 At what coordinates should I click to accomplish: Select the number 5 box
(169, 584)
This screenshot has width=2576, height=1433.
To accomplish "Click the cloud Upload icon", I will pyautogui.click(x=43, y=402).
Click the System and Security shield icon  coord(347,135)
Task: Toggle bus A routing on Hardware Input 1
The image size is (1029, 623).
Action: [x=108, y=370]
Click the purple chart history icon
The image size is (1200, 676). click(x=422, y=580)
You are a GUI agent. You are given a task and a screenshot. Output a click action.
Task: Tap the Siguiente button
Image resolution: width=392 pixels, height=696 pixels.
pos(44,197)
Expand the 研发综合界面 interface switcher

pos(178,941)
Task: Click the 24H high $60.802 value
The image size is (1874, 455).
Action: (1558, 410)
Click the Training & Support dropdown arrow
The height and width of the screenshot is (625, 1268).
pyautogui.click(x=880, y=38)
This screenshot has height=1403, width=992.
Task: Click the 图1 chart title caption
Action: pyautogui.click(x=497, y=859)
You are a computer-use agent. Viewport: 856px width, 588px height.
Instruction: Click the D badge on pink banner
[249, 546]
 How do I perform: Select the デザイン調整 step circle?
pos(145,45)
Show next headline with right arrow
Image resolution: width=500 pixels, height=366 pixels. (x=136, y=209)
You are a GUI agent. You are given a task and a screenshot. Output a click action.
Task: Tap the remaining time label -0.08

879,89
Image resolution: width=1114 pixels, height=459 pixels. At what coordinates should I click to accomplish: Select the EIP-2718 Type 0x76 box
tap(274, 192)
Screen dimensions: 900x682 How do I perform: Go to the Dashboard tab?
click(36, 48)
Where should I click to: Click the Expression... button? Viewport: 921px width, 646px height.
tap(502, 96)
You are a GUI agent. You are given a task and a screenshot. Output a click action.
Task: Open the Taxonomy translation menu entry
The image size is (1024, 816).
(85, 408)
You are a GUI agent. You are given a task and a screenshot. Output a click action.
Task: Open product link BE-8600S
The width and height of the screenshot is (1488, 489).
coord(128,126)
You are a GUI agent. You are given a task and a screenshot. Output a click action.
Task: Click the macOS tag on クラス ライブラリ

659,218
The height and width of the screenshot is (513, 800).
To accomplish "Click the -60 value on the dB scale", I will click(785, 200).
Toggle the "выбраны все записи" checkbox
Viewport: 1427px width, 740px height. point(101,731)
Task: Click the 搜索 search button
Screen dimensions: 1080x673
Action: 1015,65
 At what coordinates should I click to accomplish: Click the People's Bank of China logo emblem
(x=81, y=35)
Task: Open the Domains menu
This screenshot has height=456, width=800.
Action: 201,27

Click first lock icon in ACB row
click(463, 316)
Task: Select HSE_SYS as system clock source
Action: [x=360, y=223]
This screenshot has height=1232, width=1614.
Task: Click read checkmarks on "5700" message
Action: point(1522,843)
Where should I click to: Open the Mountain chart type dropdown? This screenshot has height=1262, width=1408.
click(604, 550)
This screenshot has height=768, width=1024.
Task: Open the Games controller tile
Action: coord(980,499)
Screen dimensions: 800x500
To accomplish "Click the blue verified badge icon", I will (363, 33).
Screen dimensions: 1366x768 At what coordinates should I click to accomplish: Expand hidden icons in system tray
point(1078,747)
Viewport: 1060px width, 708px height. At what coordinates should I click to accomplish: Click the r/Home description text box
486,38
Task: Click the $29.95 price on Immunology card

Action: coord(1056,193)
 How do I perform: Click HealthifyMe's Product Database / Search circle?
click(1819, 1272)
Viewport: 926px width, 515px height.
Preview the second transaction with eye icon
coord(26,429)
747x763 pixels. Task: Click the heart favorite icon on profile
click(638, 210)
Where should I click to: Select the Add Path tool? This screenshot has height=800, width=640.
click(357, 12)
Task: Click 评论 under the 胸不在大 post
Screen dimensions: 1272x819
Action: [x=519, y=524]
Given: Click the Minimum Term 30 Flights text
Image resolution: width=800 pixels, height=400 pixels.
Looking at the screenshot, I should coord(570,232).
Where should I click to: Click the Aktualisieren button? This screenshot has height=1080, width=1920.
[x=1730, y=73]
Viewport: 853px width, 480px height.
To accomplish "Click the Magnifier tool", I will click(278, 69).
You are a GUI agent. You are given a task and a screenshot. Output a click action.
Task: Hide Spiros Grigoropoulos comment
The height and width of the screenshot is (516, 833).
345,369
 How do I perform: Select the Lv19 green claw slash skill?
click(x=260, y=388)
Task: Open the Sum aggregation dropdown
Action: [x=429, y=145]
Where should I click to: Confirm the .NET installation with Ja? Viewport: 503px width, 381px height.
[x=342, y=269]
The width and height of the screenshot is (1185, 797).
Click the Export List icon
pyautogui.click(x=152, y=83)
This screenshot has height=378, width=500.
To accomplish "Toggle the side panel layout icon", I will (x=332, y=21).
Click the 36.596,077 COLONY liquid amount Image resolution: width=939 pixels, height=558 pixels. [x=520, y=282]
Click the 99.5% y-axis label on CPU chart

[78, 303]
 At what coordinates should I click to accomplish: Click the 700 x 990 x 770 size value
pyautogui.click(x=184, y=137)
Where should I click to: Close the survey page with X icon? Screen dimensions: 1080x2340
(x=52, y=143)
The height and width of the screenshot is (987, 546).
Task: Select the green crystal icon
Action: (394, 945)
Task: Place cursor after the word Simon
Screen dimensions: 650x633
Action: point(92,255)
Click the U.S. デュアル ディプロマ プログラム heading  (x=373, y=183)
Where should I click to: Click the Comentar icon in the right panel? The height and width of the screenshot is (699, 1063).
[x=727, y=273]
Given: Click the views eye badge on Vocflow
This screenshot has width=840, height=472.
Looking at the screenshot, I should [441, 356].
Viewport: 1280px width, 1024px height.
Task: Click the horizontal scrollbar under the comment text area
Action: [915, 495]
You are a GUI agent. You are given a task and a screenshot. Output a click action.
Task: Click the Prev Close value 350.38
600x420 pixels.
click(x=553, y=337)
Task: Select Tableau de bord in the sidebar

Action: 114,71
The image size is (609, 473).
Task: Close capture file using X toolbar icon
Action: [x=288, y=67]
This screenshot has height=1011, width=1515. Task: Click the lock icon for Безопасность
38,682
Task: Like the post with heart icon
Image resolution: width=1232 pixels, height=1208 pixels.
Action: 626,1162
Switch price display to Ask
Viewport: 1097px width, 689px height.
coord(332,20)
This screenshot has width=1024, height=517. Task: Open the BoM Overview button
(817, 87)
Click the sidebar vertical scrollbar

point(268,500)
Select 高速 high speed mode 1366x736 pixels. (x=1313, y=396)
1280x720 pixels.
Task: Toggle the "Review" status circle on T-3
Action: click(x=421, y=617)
★ ★ ★ ★ ★ ★ ★
- **Task objective**: Everything from the line with "Task: Like the post with heart icon" to the end of the listing, and only that, is to be set down exactly, line by line.

- **Result of this exercise**:
Task: Like the post with heart icon
Image resolution: width=1232 pixels, height=1208 pixels.
Action: 626,1162
Switch price display to Ask
Viewport: 1097px width, 689px height.
coord(332,20)
This screenshot has width=1024, height=517. Task: Open the BoM Overview button
(817, 87)
Click the sidebar vertical scrollbar

point(268,500)
Select 高速 high speed mode 1366x736 pixels. (x=1313, y=396)
1280x720 pixels.
Task: Toggle the "Review" status circle on T-3
Action: click(x=421, y=617)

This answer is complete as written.